When baby is head down, the position of the baby is described by where the occiput, which is the back of the head, is. The usual order of description is the side the occiput is on, then whether it is toward the front side or back. So LOT is left occiput transverse, with the left referring to the mom's left side. A similar system is used when baby is breech, but instead of the occiput, the position is described by the position of the sacrum.
OT (occiput transverse) is a fairly normal position for baby to be in prior to labor. As baby descends through the pelvis, they usually rotate to OA (occiput anterior), but sometimes rotate to OP (occiput posterior.) Very rarely, a baby will not turn from OT, which presents a bigger diameter of the head.
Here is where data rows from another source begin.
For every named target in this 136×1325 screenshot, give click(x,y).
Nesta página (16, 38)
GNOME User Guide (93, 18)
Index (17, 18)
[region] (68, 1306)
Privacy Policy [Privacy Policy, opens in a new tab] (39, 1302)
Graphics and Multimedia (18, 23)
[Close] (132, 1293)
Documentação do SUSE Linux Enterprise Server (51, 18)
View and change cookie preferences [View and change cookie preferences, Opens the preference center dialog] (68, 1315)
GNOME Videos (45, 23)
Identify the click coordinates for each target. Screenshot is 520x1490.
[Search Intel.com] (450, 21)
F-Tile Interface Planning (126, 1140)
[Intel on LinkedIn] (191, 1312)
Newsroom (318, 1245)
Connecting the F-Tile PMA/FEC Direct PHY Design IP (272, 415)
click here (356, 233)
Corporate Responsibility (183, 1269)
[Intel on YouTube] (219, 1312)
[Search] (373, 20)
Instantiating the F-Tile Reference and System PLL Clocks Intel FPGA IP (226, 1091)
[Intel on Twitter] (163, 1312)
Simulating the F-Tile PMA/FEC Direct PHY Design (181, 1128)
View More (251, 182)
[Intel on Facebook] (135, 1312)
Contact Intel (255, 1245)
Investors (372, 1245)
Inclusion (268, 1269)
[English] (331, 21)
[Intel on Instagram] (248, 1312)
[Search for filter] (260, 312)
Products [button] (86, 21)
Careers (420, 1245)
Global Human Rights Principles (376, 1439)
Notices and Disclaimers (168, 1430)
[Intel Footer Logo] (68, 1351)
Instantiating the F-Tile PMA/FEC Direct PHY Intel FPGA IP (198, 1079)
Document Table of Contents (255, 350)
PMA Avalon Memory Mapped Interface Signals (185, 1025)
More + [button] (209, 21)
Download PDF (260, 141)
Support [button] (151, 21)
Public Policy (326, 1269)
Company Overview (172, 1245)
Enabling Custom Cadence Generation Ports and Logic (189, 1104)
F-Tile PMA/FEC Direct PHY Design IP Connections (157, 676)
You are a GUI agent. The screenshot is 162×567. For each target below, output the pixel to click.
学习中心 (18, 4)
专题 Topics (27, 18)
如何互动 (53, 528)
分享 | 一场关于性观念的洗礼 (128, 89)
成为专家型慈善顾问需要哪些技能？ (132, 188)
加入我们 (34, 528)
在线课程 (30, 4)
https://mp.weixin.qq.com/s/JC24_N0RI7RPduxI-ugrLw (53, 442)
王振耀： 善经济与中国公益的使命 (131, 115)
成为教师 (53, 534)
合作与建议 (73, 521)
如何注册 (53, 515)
Some babies can be born vaginally this way, but some will not descend. This is called "deep transverse arrest." It's rarer than posterior presentation, and certainly can't be diagnosed before labor even starts. Many babies are OT prior to labor and in early labor and rotate just fine in labor. Most likely you have no reason for concern.


----------



## mwherbs (Oct 24, 2004)

here is a picture of a baby in the pelvic bones, the baby's position is LOT see how the ears are toward the front and back and the back of the head is toward the mother's left side. this is what I think your doctor is describing. It is a good position to start labor in and a very common one about 40% of babies start labor in this position.

http://catalog.nucleusinc.com/genera...le&TL=1792&A=2


----------



## Greaseball (Feb 1, 2002)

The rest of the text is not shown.